U.S. Rep. Michelle Lujan Grisham, D-Albuquerque, sent a letter to the ATF on March 3 asking about the bureau’s policies and the Lymon case. Her office has not heard back.

Mayor Richard Berry’s administration renewed the ATF-APD agreement with a Jan. 21 memo signed by the mayor’s top executive, Rob Perry, City Attorney Jessica Hernandez and Police Chief Gorden Eden. The joint task force, according to the memo, investigates “carjackings, commercial robberies, shootings, narcotics trafficking and previously convicted felons in pos-session of firearms.”

The City Council controls the purse strings. That means the Berry administration needs the Council to approve the federal money and matching dollars from the city’s coffers that fund the task force.

City Councilors weigh in

Councilor Brad Winter sponsored the resolution to accept the federal money that keeps the partnership working, and it passed the Finance and Government Operations Committee on March 14. The full council is expected to vote Monday on whether to accept the money.

In an interview, Winter, a Republican who also is serving as New Mexico’s interim secretary of state, said he sponsored the measure on a request from the Berry administration.

“They ask us to carry these things, and we usually do,” Winter said. “You assume these are good things: federal money to fight crime.”

He said he was not aware of the undercover ATF operation that targeted Lymon in the weeks before Webster’s death. Informed of the details by a reporter and asked whether he thought the ATF-APD task force was meeting the city’s public safety mission, Winter said: “That’s a really interesting question. I don’t know the procedures, or anything about how the Lymon thing happened. Those would be good questions to ask when this goes to the Council.”

Councilor Pat Davis, a Democrat and former police officer, said the task force is a necessary tool for APD.

“Having been a cop and having been frustrated with the inability to go after some of these really bad guys through the state system, I think it’s valuable to work with the feds because they have always provided the best avenue to go after the worst of the worst,” Davis said. “That doesn’t mean the task force might not need to be reworked, or have some of the rules revisited.”

He said the Lymon case demonstrated some holes in information sharing both within APD and between the department and other agencies.

Davis pointed to one of several run-ins Lymon had with law enforcement in the weeks before he allegedly shot Webster. In September, an APD officer stopped Lymon on a suspected stolen motor scooter. Lymon fled on foot and dropped a loaded firearm magazine as he ran. The officer sent body camera video of Lymon to the APD Gang Unit sergeant, who immediately identified Lymon.

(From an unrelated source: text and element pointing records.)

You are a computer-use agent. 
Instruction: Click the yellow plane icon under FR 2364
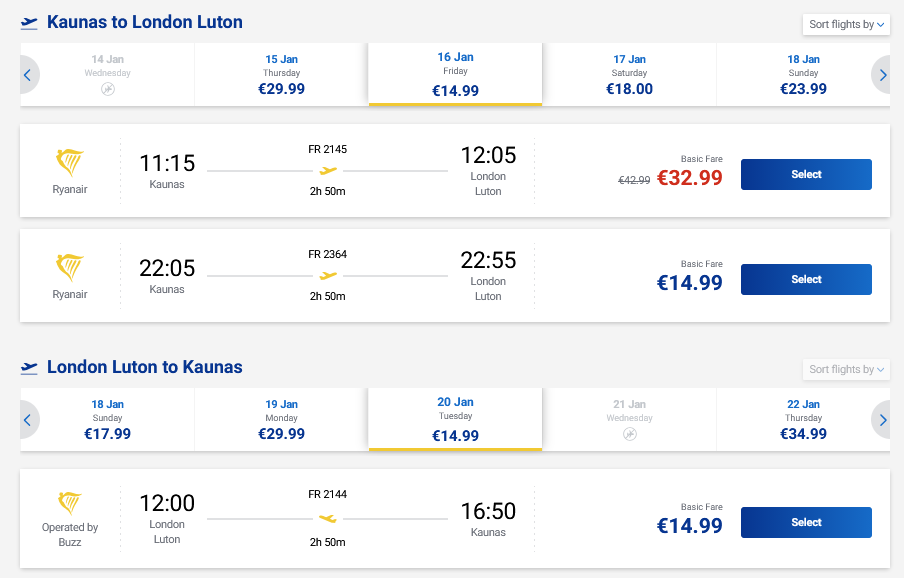pyautogui.click(x=328, y=276)
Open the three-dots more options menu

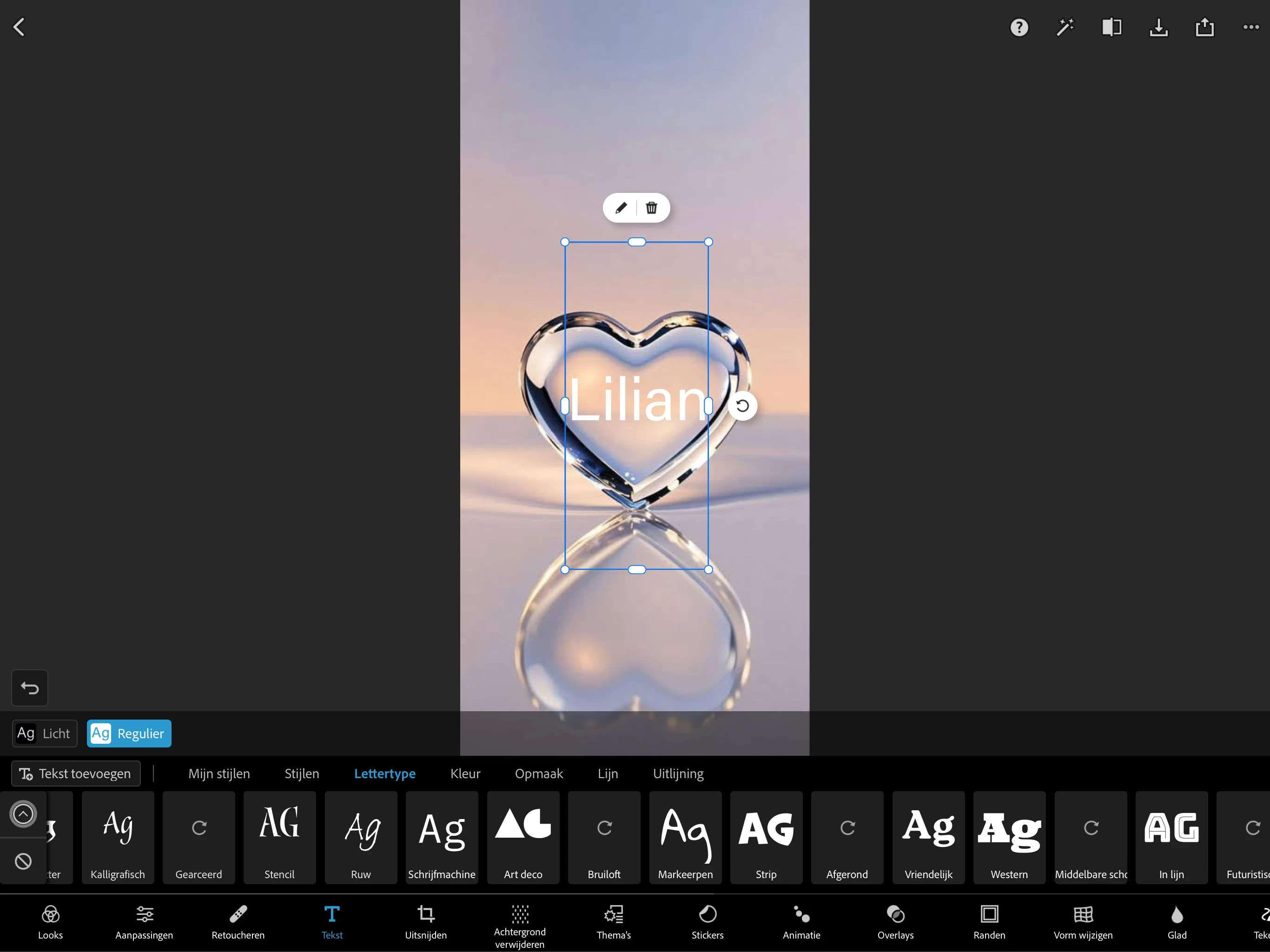coord(1250,27)
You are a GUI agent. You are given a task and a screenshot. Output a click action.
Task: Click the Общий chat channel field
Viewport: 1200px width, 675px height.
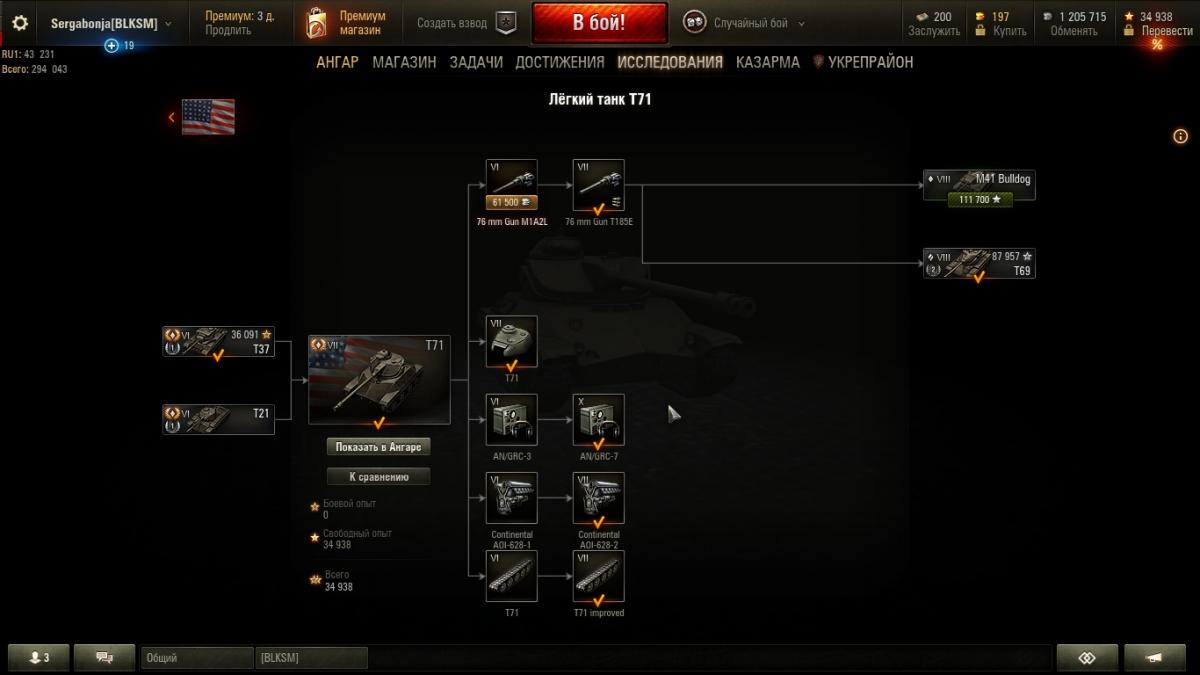click(x=197, y=658)
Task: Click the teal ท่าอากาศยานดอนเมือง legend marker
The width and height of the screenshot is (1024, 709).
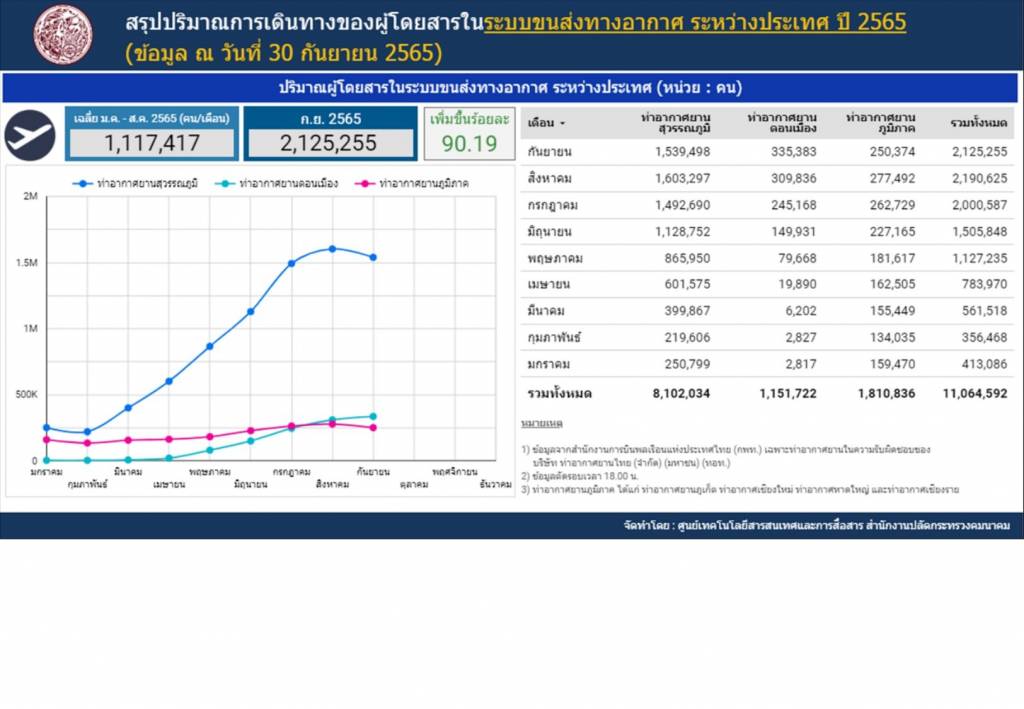Action: tap(229, 184)
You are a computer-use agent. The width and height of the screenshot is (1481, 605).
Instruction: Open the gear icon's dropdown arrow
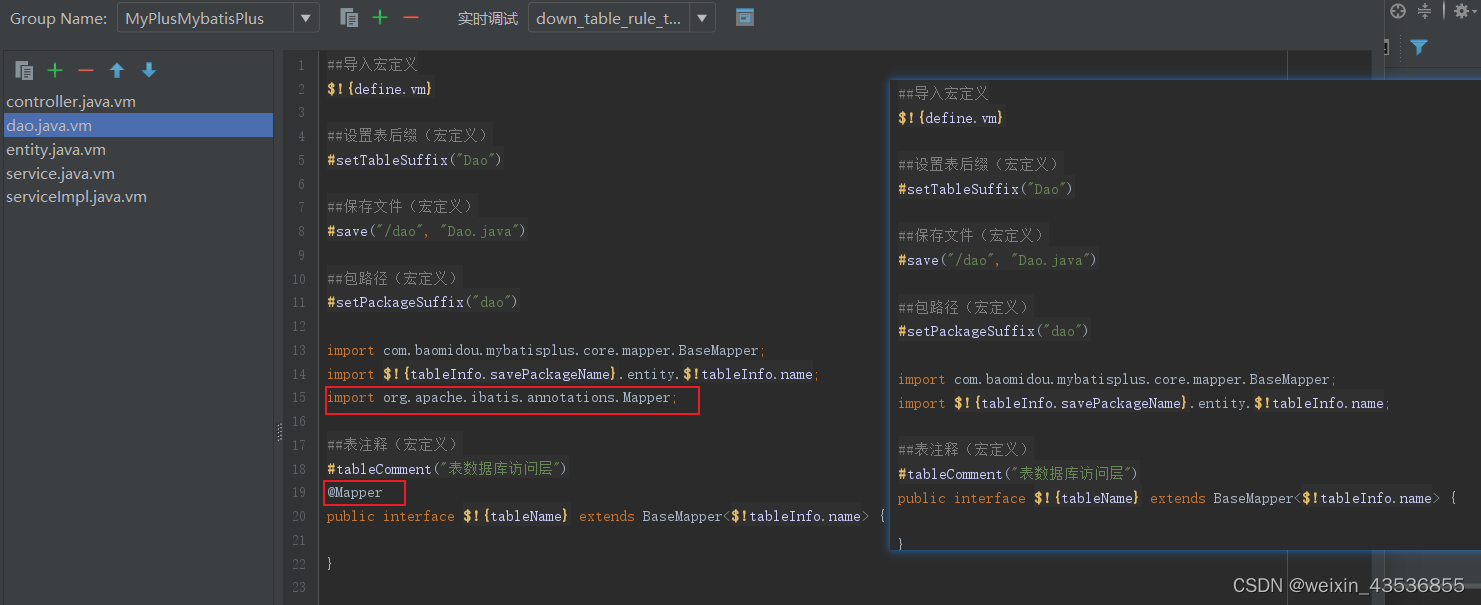(1472, 10)
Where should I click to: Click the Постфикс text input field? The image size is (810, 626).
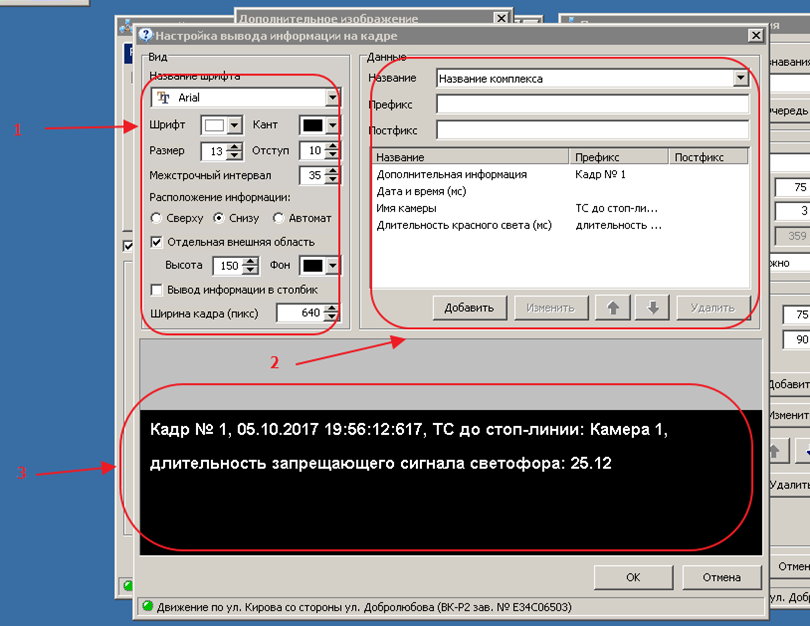(592, 130)
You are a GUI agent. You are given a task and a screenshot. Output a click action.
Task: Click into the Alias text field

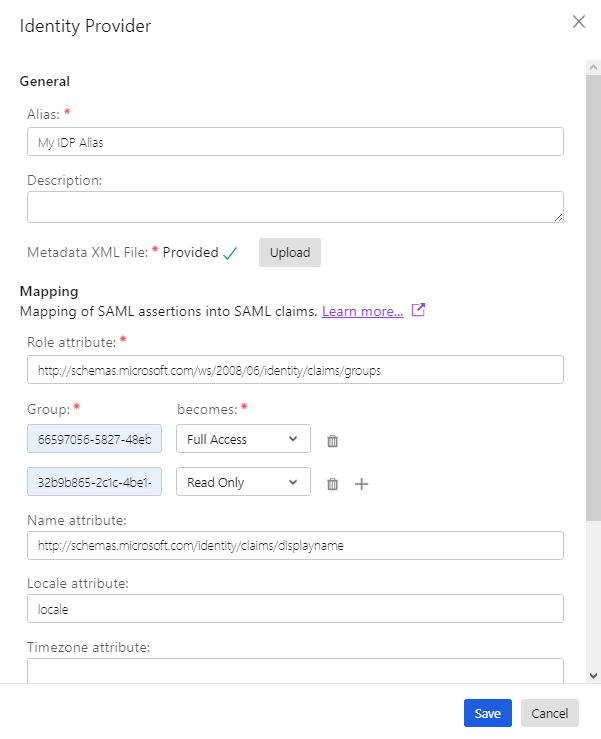click(295, 142)
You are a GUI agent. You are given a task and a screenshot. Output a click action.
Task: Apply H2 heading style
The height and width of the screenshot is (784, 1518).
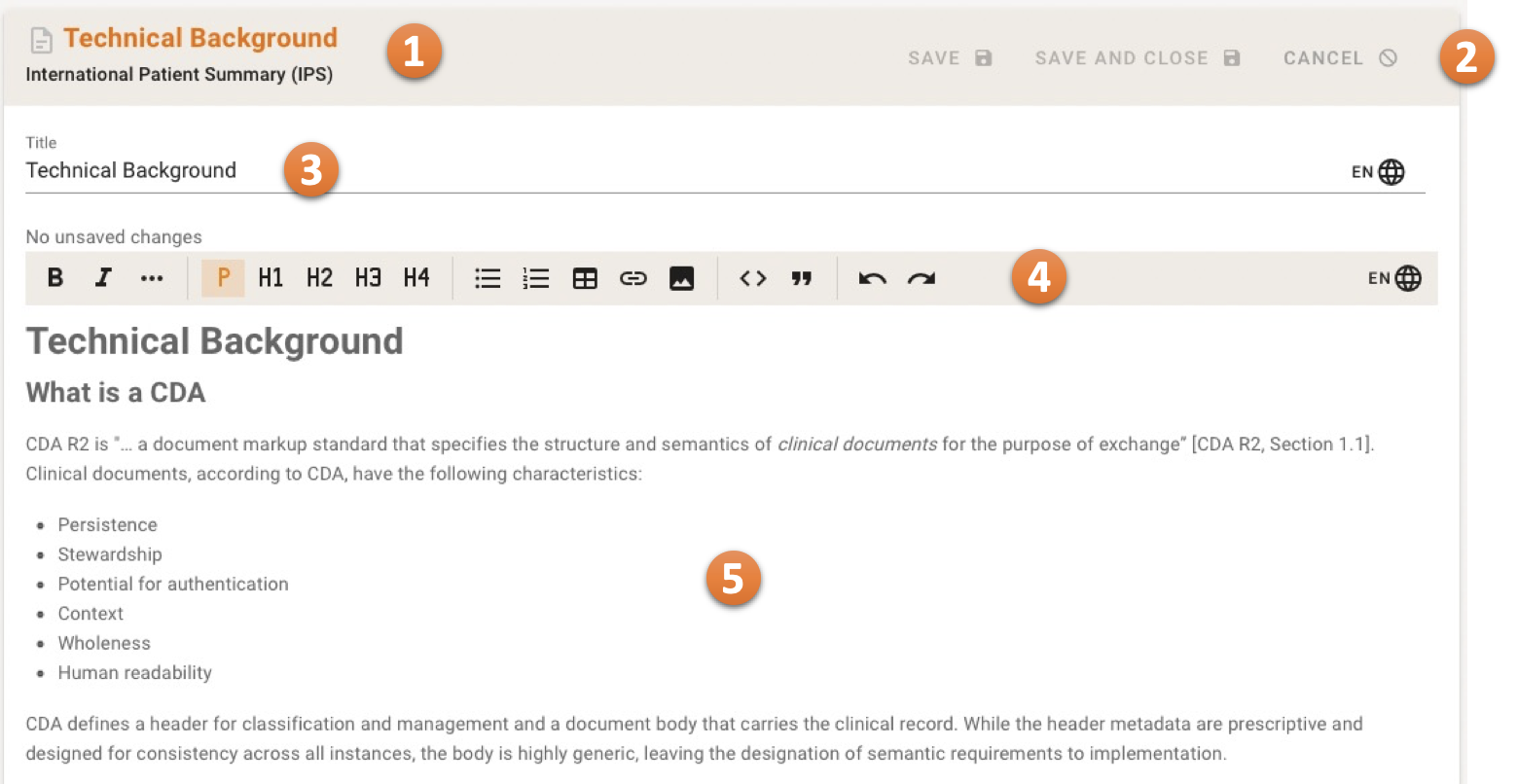(319, 278)
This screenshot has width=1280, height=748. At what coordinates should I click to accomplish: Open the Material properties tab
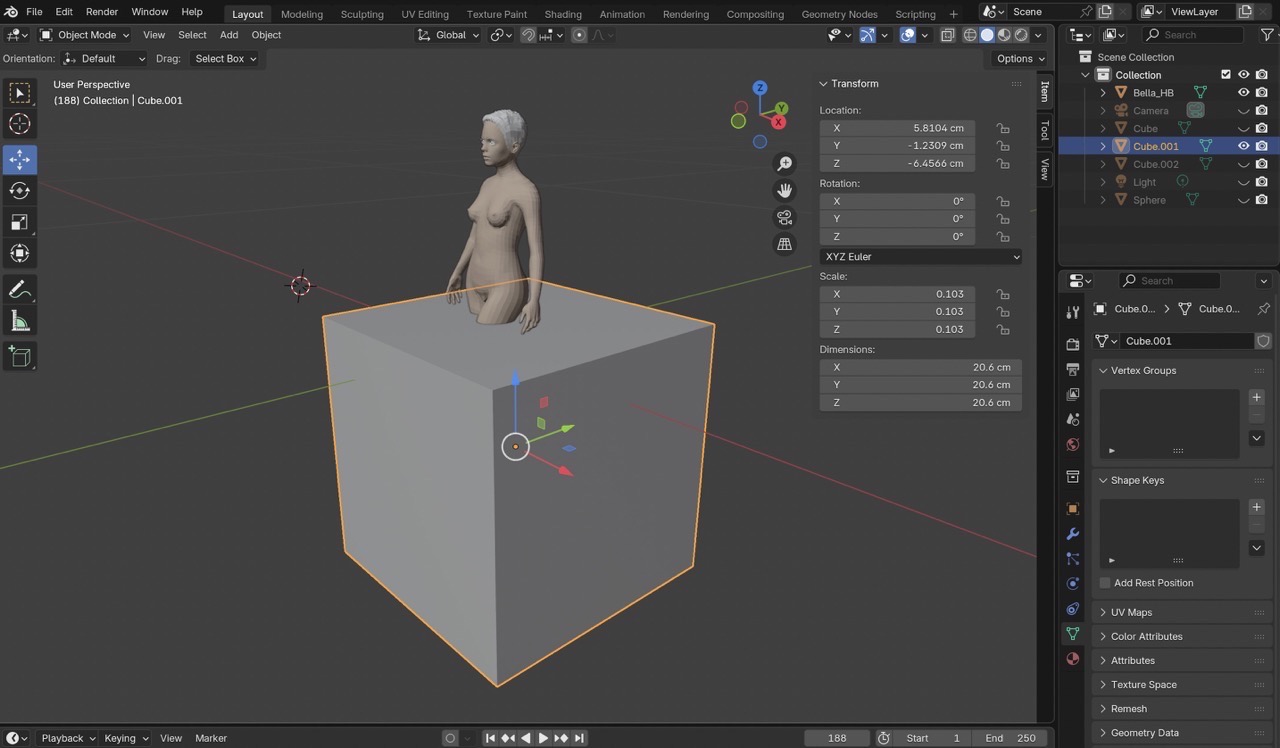(x=1073, y=659)
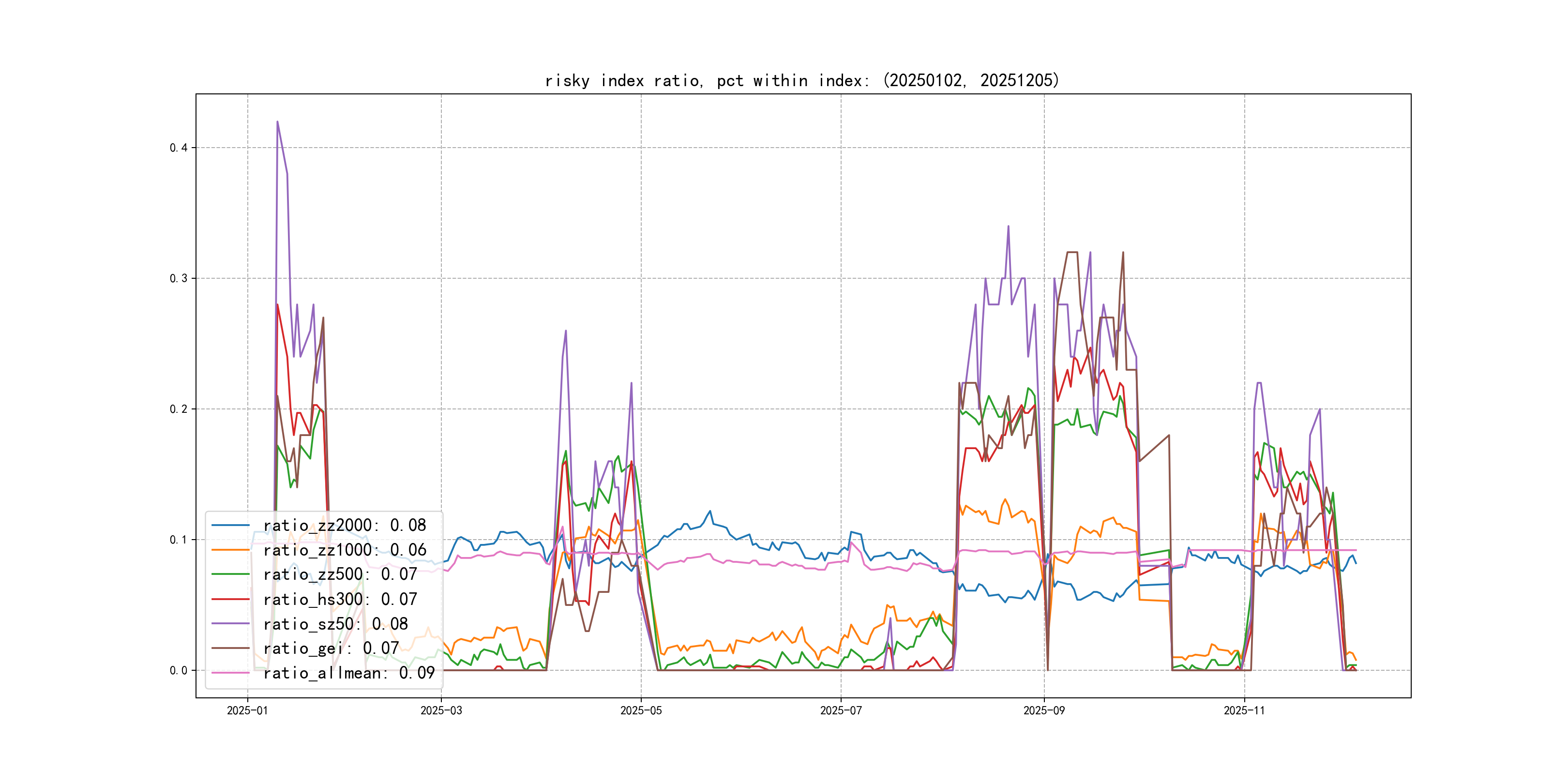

The stop took place eight days after the ATF’s first alleged undercover heroin purchase from Lymon and 13 days before the second. But it is unclear whether the gang sergeant took any action, such as issuing a department-wide officer safety bulletin or communicating with other agencies.

“That’s frankly my larger concern,” Davis said. “I want to see us be able to insert flags on dangerous individuals that officers on the street will have access to when they really need it. Those are the kinds of questions I want to see the police chief answer. As for the task force, I don’t think we should throw the baby out with the bathwater.”

The Berry administration, APD and the ATF did not respond to requests for comment for this story.